Not quite, the “like english/native language” level, but reading sort of consistently for the past 6-ish months (at least a couple of pages of manga most days) allows me to sort of understand what a not too complex sentence is trying to say without having to mentally translate it, which speeds up reading quite a bit, when only the unknown words and the long sentences remain. If you read most every day, eventually it will happen.
honestly I dont like those ‘wall of text / visual pollution’ japanese style in magazines.
I even tried to read early editions of famitsu but I got fedup with its style.
To start grasping the idea of fluency in reading I prefer to stick with small articles that I can see a paragraph or even twitter, 1 or 2 lines of text is small just to get my brain used to the language.

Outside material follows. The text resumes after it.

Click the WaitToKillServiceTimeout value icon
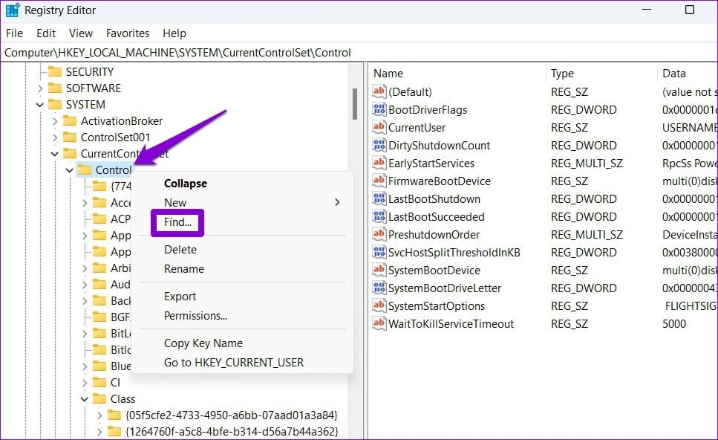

Yes, I agree with this. I can’t give you a count in hours, but I can give you a count in books (258). If I, for instance, flip quickly through a book in Japanese, I naturally read a few words where my gaze falls on each page; but to read more than just those few words I have to actively look along the line of text. On the other hand, in English doing the same I read entire phrases and sentences “at once” without consciously scanning along lines of text. I can also do that with French, which I have read much less of than Japanese, so I think this is a writing-system thing rather than a foreign language thing.
I remember I used to look at Japanese text on Twitter and it looked like hieroglyphics. I would instantly go for the translate button but then stop myself and I’d have to tell myself that “Wait I can read this though”.
I’d literally have to switch a flip in my brain to start reading and it turns out I actually did know everything in the tweet.
At the very least, I don’t experience the hieroglyphs feeling anymore. Kana always sticks out to me, and some kanji are instantly recognizable. There are still plenty kanji I need to think about though. This is obviously better than before, but not even close to my English reading. TBH, that’s a goal that I can’t even imagine when I can achieve. It’s still something to be treated as an overarching goal, and I am just focusing on the smaller goals to keep improving. I’ll just have to trust I’ll get there someday.
These words pop out quickly to me. There are some more, too, and I feel like this is something that has happened over time.
With reading in texts, if the book is top-down, right-to-left, certain words don’t ‘pop’ as much as I wish they would, which is why I don’t always enjoy reading those kinds of texts.
For me kanji are generally more instantly recognisable than kana words (I say for me, but I’m sure that’s probably universal once you know the kanji).
Seeing a sentence like:
本日、天気は晴れて最高気温が20℃です。
ほんじつ、てんきははれてさいこうきおんが20℃です。
In the first sentence, at a glance I instantly know it’s about the weather today, it’s going to be clear, and the high is 20°C. The only limit is how much my eyes can clearly see at once.
In the second, the only thing that instantly jumps out is てんき and 20℃です. I have to skim through it more and look at each kana to understand the rest.
That is the exact stage that I am at - I have to force myself to slow down and work my way through the sentence, and then I realize how much of it I can actually read.
I’ve been studying Japanese for 4 years and I started reading pretty early in my studies. Not too many words are just popping out for me yet, but I agree with other posters here that describe the “chunking” phenomenon. There are definitely more and more words that I can read instantly. WaniKani has definitely been a key part of the process. Graded readers have helped a lot, too.